Credential completion
One of the bright spots for community colleges has been FastForward — a program designed to help Virginians earn credentials for high-demand occupations.

Under FastForward, students enroll in short-term training and pay one-third of the tuition. The remaining two-thirds are paid by the state.

Students who do not complete the program and earn certification will be required to pay the second third of the tuition cost, and the college will have to pay the final third.

Since FastForward was initiated and funded by the legislature in 2017, J. Sargeant Reynolds has awarded more than 2,000 credentials, Pando says.

Workforce credentials earned by FastForward students are technically noncredit. So, they do not count toward the credit enrollment numbers that community colleges report to the state.

Ninety percent of the J. Sargeant Reynolds students holding credentials for high-demand occupations were employed within the first year of completing the FastForward program — with many receiving 30 to 50 percent increases in their wages, Pando says.

Moreover, community college officials have said that more than half of those who have earned workforce credentials through the FastForward program have returned to college for additional training, raising the potential that they could become full-time students.

This year’s General Assembly appropriated an additional $4 million for the grants supporting the FastForward program, raising the biennial total from $9.5 million to $13.5 million.

Kraus says a major effort in its six-year strategic plan, Complete 2021, is “to triple the number of credentials we put into the economy.”

Free tuition? 
Some community colleges are turning to philanthropic sources to add students to their rolls.

An example is Patrick Henry Community College near Martinsville. The college’s full-time equivalent enrollment (FTE), those students taking at least 15 credit hours, jumped 8.1 percent this year to 1,669 after seven years of declining enrollment.

The enrollment surge at Patrick Henry was fueled by a free community college education program (called SEED) for local residents.
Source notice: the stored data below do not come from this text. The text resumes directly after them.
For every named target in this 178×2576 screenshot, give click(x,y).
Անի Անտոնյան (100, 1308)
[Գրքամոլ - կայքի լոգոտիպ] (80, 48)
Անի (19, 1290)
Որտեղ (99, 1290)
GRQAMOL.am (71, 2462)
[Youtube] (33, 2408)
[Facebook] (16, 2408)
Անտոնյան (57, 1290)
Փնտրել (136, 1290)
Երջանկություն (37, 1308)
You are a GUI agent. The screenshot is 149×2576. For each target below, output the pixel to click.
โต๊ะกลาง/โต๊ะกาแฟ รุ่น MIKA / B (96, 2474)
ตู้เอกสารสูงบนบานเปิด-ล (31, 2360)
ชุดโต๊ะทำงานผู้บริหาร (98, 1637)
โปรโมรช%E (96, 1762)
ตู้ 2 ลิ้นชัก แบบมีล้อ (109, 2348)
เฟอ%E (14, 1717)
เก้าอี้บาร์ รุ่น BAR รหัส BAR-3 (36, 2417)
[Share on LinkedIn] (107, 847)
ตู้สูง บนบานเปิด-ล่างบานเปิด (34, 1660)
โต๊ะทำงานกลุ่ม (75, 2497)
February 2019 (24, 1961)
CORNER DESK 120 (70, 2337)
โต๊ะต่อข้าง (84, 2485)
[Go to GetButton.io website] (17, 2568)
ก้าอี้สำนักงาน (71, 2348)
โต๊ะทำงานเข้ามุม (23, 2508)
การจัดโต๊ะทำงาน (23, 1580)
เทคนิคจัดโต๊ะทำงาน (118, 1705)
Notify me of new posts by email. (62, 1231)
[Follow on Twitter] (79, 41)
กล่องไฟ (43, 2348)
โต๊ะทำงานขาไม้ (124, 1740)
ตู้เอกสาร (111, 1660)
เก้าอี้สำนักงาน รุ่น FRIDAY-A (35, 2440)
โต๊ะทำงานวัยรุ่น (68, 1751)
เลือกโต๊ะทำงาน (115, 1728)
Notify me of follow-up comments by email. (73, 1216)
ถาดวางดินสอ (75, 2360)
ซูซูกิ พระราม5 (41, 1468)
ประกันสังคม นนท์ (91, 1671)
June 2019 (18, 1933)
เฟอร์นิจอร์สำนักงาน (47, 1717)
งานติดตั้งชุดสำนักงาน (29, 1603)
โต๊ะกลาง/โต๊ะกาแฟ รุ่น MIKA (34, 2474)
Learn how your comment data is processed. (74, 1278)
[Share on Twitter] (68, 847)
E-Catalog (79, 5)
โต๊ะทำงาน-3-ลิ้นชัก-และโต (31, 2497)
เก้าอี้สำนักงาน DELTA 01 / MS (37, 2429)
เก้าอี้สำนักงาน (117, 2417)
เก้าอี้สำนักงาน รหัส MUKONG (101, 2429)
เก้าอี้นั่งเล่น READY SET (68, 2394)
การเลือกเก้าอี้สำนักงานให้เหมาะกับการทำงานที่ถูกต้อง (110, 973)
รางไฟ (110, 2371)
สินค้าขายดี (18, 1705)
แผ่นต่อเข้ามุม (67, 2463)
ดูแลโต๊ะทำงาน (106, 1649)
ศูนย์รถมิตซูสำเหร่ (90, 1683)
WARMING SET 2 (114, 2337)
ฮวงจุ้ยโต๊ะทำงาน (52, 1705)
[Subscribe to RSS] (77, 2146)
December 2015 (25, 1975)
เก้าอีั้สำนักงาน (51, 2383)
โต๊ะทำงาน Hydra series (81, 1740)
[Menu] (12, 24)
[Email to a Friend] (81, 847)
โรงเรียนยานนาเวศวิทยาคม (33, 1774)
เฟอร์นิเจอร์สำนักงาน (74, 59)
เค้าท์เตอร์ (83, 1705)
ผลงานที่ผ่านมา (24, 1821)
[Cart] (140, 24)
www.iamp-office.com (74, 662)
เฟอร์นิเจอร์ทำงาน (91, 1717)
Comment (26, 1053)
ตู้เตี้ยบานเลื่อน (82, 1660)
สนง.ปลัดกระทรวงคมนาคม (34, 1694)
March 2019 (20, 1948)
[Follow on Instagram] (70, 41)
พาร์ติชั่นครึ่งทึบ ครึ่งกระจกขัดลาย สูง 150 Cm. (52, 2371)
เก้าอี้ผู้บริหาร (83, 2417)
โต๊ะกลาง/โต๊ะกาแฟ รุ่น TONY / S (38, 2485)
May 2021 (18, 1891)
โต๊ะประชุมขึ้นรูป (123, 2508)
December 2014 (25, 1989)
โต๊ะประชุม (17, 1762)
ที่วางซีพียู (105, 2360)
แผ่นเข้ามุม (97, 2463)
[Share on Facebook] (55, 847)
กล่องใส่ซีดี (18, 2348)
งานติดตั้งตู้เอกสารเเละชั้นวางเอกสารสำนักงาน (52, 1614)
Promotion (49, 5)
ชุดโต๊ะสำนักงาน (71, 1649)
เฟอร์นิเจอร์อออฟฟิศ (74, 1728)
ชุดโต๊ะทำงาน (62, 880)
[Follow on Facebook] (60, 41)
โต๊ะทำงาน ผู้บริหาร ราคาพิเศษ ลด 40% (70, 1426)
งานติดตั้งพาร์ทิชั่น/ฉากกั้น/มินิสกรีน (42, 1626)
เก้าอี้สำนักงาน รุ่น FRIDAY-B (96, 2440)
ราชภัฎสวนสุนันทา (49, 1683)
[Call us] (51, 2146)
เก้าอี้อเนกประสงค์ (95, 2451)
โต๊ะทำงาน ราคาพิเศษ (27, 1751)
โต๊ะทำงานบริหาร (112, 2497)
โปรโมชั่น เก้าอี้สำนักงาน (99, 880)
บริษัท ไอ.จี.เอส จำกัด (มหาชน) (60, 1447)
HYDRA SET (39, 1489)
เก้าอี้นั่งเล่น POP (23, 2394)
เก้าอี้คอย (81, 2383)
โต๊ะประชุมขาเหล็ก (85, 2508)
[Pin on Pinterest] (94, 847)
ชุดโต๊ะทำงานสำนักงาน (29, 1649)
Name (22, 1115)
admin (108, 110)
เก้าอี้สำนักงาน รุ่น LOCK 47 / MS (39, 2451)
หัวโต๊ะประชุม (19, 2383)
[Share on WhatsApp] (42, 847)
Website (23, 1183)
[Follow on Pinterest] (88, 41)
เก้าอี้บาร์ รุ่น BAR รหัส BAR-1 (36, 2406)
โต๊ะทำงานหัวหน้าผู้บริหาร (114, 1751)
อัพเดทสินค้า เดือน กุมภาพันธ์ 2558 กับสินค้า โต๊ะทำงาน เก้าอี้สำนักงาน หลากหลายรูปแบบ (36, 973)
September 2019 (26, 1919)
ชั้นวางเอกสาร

SEED is funded by a three-year, $3.1 million grant from the Harvest Foundation, a nonprofit organization whose mission is to build economic prosperity in the community.

“Our SEED funding with Harvest requires students to take a minimum of 15 credits per semester” in order to take advantage of the program, says Greg Hodges, Patrick Henry’s vice president for academic and student success.

“So, Harvest’s SEED program has allowed PHCC to stop the enrollment decline [a 40 percent loss in seven years], and more students are now taking more credits. Our local data shows that our growth is tied directly to SEED.” 

Kraus says other community colleges have similar programs.

For example, Virginia Western Community College in Roanoke has a public-private partnership called the Community College Access Program (CCAP). The program covers tuition for three years at Virginia Western for current-year high school students who do not have sufficient financial aid to pay the full costs. CCAP supports as many qualified students as possible, based on student need and funds available for each locality.

“CCAP has been instrumental in helping Virginia Western keep its enrollment among recent high school graduates steady,” says Josh Meyer, the college’s director of marketing and strategic communications. ”Over the past five years, CCAP has enrolled 42 percent of our recent high school graduates starting at the college each fall.”

Last year the Virginia Western Educational Foundation, which oversees the CCAP program, launched the CCAP2 campaign — its second fundraising campaign to benefit CCAP. The campaign’s goal is to raise $6.5 million by 2021, Meyer says.

“Colleges are becoming increasingly dependent on philanthropic organizations, whether they are investing money for textbooks or supplies, uniforms or fees, or, in the case of the Harvest Foundation, tuition,” says Hodges of Patrick Henry.